▶ _The problem_
Starting at the line below with "Take a screenshot with the camera icon" and stopping at the line with "Given: Open the Livres section icon", please print each line exactly, those two included, and skip every picture.

▶ _Data for analysis_
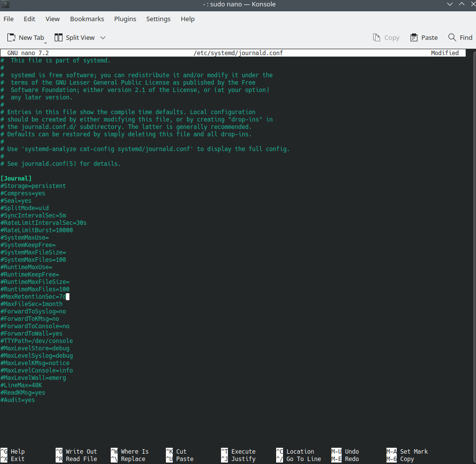The height and width of the screenshot is (464, 476).
Task: Paste clipboard using the Paste toolbar button
Action: point(423,37)
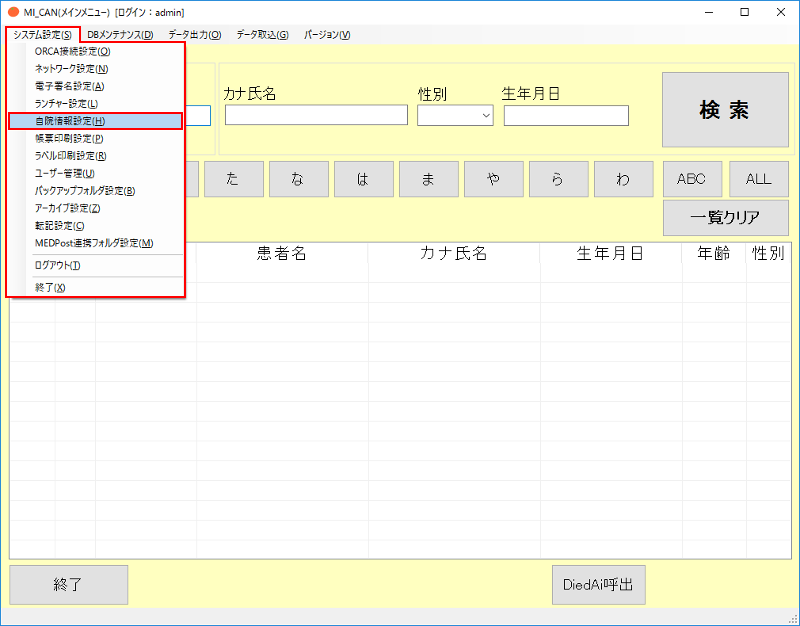The image size is (800, 626).
Task: Open the DBメンテナンス menu
Action: [x=120, y=35]
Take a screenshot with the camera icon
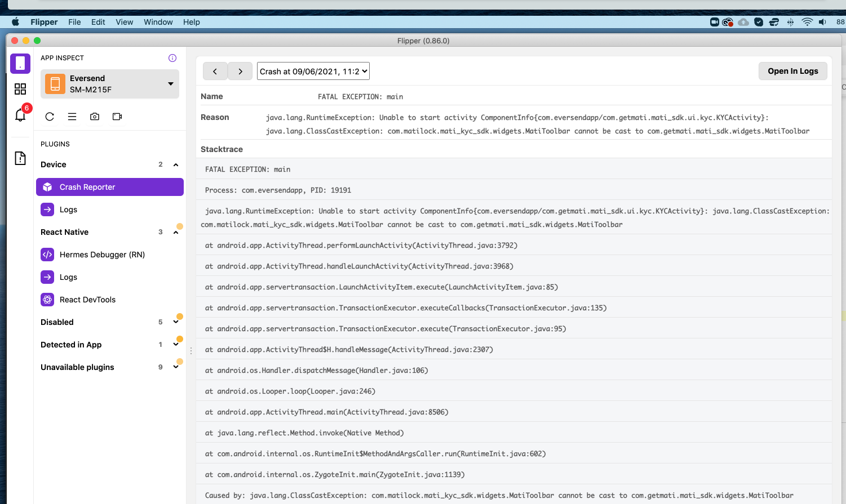This screenshot has width=846, height=504. pyautogui.click(x=94, y=117)
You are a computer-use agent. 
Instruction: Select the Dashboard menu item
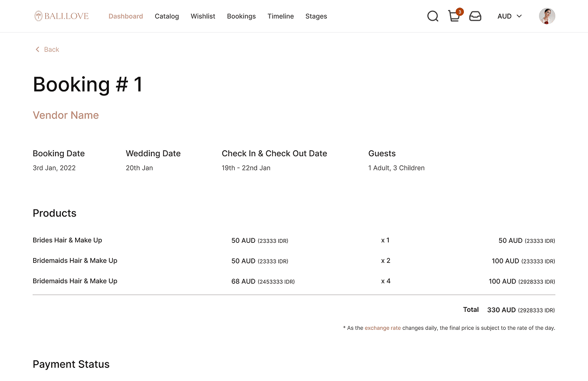[126, 16]
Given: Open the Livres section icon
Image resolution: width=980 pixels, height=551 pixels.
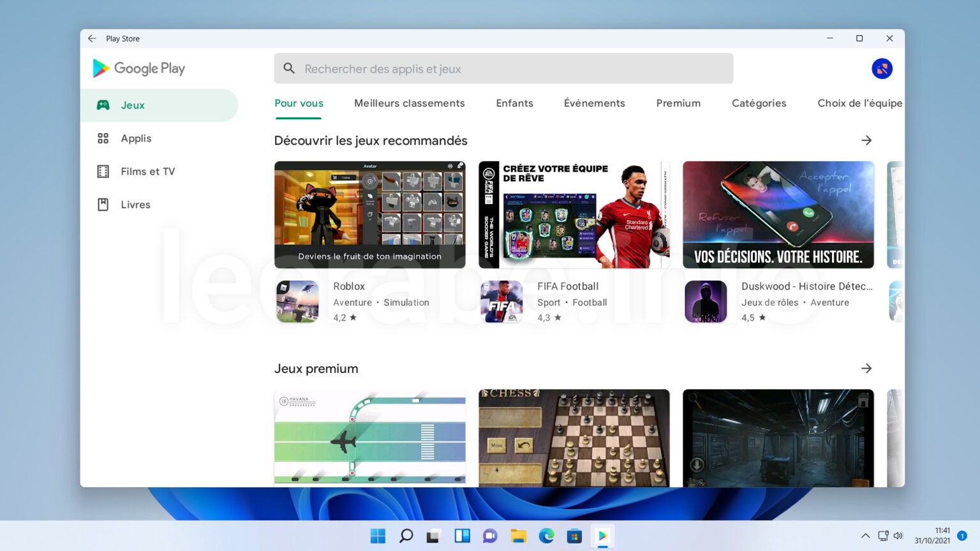Looking at the screenshot, I should tap(103, 204).
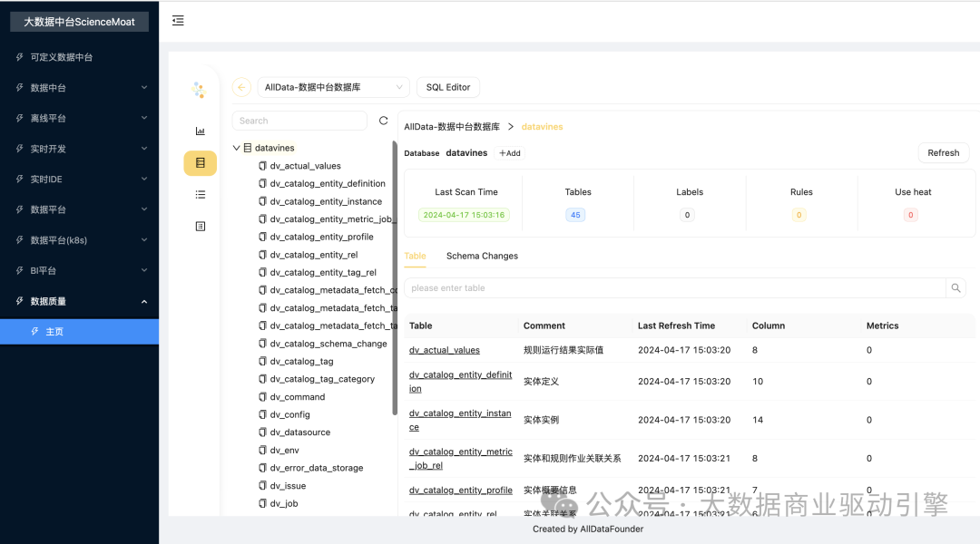
Task: Click the document list icon in the rail
Action: 201,226
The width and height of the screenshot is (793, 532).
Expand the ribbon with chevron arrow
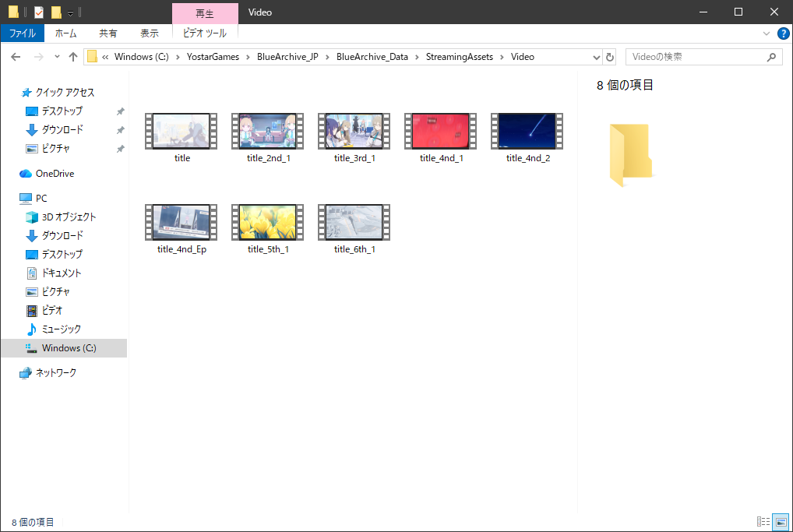point(767,33)
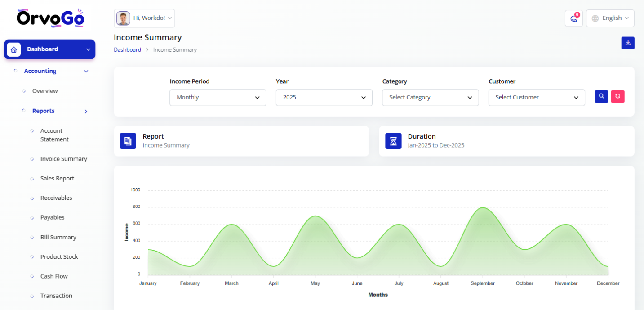Click the blue search filter icon button
This screenshot has height=310, width=644.
pyautogui.click(x=601, y=96)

▶ _Output for this exercise_
Take a screenshot with the camera icon
This screenshot has width=846, height=504. pyautogui.click(x=94, y=117)
You are a computer-use agent. 
Instruction: Select the Dashboard menu item
[126, 16]
Given: Open the Livres section icon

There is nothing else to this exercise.